• [Provided passage]
*** Begin section ***
This couldn’t be any further from the truth. Well. Um. Okay, yes, some of it is unmitigated porn, otherwise known as porn without plot (PWP). Those are the fun stories.
4.) Describe your writing process:
There’s a process?
Haha. No, I’m not even kidding. My ‘process,’ as one would call it, is pretty much this: at any point in the day, my brain will throw up a light bulb. This light bulb is a plot bunny. If I am lucky, I have paper and a pen handy and I will write it down. If I’m unlucky, I try to remember it until I get home or to reliable Wi-Fi (now that I have Drive on my phone—whomever thought up that little gem of an app can simultaneously go burn in Hell and accept my undying adoration).
Once I get it on paper, I usually set it aside and let it fester – sorry, flourish – until I have a set idea of what I want to do with it, instead of a hastily jotted word or two on a napkin (I have one that is literally “Bond and Watson in a bar.” Ok, what?). Once I have an idea, then I throw it into a word document and attempt to do something with it. Nine times out of ten, I get bupkiss and throw that document into my bunny pen until I can either do something with it or discard it.
If it turns into something, then it gets written. How it gets written is a strange thing, since I don’t use betas (I should, but I’m terrified of them). I essentially write until it’s done, do a quick SpaG run (Spelling and Grammar), then when I upload it I do a final edit if I notice something I could add or delete or change completely. If I don’t feel like doing any of that, I just throw it up at the mercy of my readers and warn them ahead of time. Usually I only do that with fic that I’ve WWI (Written While Intoxicated).
5.) Do you read fan fiction as well as write it? What most excites you about fan fiction?
*** End section ***
• [Supplied information]
*** Begin section ***
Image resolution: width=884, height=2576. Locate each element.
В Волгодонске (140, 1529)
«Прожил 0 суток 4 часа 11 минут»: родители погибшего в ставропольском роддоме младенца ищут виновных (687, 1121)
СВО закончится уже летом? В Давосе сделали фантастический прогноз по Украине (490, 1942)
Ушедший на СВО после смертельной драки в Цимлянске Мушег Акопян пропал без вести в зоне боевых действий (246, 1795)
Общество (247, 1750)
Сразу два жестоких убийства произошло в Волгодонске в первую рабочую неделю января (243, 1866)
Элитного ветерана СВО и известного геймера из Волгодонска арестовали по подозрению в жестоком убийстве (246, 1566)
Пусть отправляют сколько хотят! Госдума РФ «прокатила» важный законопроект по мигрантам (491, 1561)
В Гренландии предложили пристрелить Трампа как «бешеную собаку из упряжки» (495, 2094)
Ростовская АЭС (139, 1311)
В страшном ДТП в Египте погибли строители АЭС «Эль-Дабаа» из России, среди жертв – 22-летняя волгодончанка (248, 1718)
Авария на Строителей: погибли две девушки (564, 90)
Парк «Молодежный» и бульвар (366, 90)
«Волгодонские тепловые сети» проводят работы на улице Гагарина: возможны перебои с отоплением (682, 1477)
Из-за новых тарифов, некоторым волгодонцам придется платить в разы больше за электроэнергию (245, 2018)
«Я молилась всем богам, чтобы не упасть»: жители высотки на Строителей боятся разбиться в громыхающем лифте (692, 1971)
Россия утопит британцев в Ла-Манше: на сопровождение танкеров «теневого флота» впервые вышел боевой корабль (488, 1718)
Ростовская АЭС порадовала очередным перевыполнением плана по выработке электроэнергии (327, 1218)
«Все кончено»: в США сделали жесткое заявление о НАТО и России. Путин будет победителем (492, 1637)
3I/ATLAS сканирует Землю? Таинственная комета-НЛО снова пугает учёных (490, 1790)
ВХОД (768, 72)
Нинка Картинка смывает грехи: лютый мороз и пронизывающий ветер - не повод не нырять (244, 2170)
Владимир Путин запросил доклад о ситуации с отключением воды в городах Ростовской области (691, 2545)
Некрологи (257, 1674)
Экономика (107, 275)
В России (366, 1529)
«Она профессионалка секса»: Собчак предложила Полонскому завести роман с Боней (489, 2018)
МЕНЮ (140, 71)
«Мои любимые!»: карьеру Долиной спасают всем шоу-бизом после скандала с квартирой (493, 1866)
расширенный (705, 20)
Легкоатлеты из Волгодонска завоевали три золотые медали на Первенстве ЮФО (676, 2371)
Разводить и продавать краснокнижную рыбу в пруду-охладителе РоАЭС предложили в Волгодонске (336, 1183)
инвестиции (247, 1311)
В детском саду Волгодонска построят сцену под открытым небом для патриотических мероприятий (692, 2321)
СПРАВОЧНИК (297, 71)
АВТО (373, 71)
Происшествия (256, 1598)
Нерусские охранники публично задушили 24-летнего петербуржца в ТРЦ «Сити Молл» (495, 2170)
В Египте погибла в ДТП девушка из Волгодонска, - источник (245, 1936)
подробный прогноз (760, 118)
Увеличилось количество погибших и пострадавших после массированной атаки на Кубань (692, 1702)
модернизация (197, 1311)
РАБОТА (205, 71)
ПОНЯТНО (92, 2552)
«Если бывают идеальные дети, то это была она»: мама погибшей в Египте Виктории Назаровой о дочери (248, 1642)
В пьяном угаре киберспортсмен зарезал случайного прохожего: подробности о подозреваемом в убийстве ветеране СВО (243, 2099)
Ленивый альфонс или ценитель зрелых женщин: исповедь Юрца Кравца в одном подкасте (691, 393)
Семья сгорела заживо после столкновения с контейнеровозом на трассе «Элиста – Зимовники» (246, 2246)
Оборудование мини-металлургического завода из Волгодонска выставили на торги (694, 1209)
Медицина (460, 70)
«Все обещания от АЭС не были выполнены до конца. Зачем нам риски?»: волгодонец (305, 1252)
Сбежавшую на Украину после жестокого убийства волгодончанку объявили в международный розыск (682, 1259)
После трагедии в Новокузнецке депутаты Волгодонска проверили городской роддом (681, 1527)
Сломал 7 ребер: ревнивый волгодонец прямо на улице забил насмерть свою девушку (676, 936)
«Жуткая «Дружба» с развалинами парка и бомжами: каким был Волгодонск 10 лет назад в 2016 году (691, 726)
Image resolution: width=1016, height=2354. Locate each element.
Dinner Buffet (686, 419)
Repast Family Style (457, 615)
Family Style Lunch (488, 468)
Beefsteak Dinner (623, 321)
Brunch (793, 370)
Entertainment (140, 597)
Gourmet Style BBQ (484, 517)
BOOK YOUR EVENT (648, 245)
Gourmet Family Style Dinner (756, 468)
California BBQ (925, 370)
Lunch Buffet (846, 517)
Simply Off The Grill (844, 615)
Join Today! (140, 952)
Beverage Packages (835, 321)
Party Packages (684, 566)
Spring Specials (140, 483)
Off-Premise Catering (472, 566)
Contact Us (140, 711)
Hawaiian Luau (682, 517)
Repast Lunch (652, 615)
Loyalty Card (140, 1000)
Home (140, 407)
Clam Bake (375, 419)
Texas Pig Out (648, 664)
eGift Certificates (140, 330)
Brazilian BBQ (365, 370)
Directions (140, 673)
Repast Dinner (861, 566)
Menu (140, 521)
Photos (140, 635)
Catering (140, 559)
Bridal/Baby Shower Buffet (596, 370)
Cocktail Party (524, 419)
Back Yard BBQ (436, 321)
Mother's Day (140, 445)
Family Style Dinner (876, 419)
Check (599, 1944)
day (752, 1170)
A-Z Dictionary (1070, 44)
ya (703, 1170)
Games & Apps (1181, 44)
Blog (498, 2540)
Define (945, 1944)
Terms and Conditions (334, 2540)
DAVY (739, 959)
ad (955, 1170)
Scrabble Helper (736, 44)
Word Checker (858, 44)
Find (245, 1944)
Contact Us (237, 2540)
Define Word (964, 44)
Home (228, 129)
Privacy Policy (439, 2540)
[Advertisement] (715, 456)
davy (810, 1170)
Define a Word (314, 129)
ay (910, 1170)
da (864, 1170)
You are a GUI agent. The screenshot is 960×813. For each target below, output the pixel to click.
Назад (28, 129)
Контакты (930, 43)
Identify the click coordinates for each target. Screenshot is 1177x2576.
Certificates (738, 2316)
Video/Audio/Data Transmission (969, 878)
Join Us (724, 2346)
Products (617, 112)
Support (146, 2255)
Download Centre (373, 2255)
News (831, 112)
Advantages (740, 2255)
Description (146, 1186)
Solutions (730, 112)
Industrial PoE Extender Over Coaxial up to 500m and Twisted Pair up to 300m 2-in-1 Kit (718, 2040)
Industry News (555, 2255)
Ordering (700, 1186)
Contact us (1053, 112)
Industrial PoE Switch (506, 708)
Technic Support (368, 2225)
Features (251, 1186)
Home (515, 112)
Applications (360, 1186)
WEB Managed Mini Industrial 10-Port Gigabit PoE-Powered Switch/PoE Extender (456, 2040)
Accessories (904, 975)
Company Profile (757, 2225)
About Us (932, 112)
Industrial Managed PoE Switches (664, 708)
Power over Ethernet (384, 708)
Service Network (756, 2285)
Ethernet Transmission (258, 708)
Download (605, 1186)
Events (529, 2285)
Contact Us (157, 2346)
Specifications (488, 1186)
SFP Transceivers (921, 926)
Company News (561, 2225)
*** End section ***
• [Complete the following]
1. In the fan fiction writing interview, why does the writer not use betas? Answer in one to three sentences.
2. List every abbreviation that the fan fiction writing interview spells out, along with what each one stands for.
3. Resume the fan fiction writing interview from its last line.
The records come from a different source than the text.

• [Written responses]
1. The writer does not use betas because they are terrified of them. The writer even admits that they should use them.

2.
- PWP: porn without plot
- SpaG: Spelling and Grammar
- WWI: Written While Intoxicated

3.
YES. Oh, yes, I love reading fanfiction. In fact, I prefer it to the usual fare of books. Some stories I will read over and over again, and some I will read once and never read again; not necessarily because of quality, but more so for the emotional factor. There are a few I’ve even started reading, then kept reading just out of sheer morbid curiosity.
What excites me the most about fanfiction is the sheer amount of amazing amateur writers out there, young and old, good and not-so-good, who are creating little pockets within the canon of their fandoms. They are creating new worlds; parallel universes, canon-divergent, canon-compliant, not even remotely canon, if-you-squint-really-hard-it-could-be-similar to canon, the-hell-with-it-let’s-call-it-an-AU… it’s all kosher here. Angst, erotica, fluff, crack, action/ adventure, alternate universes – all of it. All of this comes from the minds of the fans of these shows, movies, books, bands, artists, sporting teams. And these people are either writing from experiences they’ve had, or they are writing to escape those experiences, or they are writing experiences they want to have. Sometimes they are pouring their hearts out on the page, and you can almost see those words written in blood and tears. Sometimes you can tell they are just writing for the hell of it (like me) and that shows, too. Sometimes it’s a multi-chaptered behemoth of a story with plot and enemies and emotions and a problem to solve. Sometimes it’s a five hundred word short of someone getting sand in his eye and cussing about it. Some of it is so far out in left field that I’m left shaking my head. But most of it is…well, let’s be honest. I’d rather read the works of a young trans girl where she makes Sherlock or John or Q or Castiel transgender because that’s the only way she can make her voice heard than the memoirs of some stodgy old man or the old dime-store relics I still have on my bookshelf. People who say, “There is nothing new under the sun” have never read fanfiction.
On that note, I’ll sign off until we continue this interview next month. In the meantime, go out and read some excellent fan fiction! Or better still: write some of your own!